If you’re on the left, however, you probably encountered the mirror-image version of this noxious phenomenon.
They saw right-wing commentators declaring that the marketplace of ideas is henceforth closed and aggrieved declarations that “we cannot share a country” with our political opponents anymore. They witnessed members of Congress joining the hunt for not just those who have lost their humanity to the online world’s self-destructive incentives but those who succumbed even to momentary lapses in judgment with the aim of meting out life-altering consequences. They probably saw one of the databases to which tipsters can contribute to that effort — websites that go by names like “Charlie’s Murderers,” as in plural.

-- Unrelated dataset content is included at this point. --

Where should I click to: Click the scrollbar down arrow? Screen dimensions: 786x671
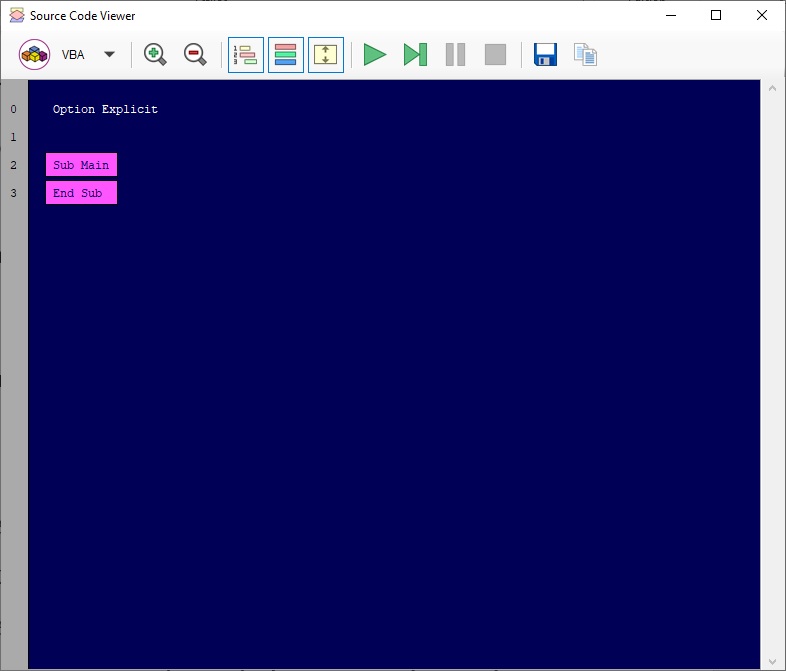(772, 661)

That’s the sort of thing that gives center-left Americans pause when they hear the president promise to go after the “the organizations that fund” and “support” violent extremism — a mission that, while necessary, could put a lot of otherwise law-abiding liberal advocacy groups in the crosshairs if it is accompanied by a moral panic.
“I believe that social media has played a direct role in every single assassination and assassination attempt that we have seen over the last five, six years,” Governor Spencer Cox said over the weekend. In his estimation, “‘cancer’ probably isn’t a strong enough word” to describe the role user-generated content has played in fomenting the radicalism with which we’re dealing today. “What we have done, especially to our kids, it took us decades to realize how evil these algorithms are.”
Indeed, the “conflict entrepreneurs” who populate your feed with stimuli designed to trigger your fight or flight instinct are, to one degree or another, engaged in a hostile action on behalf of foreign enemies. “What we are seeing is our adversaries want violence,” he told reporters on Friday. “We have bots from Russia, China, all over the world that are trying to instill disinformation and encourage violence.”
Our faith in the fundamental goodness of our neighbors is shaken when we see that revulsion toward Kirk’s murder is not universal. There can be no mistake that we are confronted today with a level of quasi-revolutionary violence from the left that should be unacceptable to all. It is real, organic, and homegrown — but not all of it. And certainly, the extent to which it seems like there is a mass movement in favor of bloodshed in service to radical political causes is a fabrication of the digital climate. Understanding that and compartmentalizing what we’re seeing online is an intellectual exercise. But our capacity for rationality, not rationalizations, is what separates us from the beasts.
And if you look around, you will not see a nation on fire. It would be nice if we had a more responsible political culture, but Americans are not looking to the president for cues about the behavior they should model if we are to avoid collectively sinking into the abyss. If we only honor Kirk’s legacy of good-faith engagement, we will reflexively step back from the precipice.
What happened to Charlie Kirk was not a tragedy. A hurricane is a tragedy. This was an atrocity. What would be tragic is if, in grief and fear, the inheritors of Kirk’s bequest cast it aside to indulge their worst selves.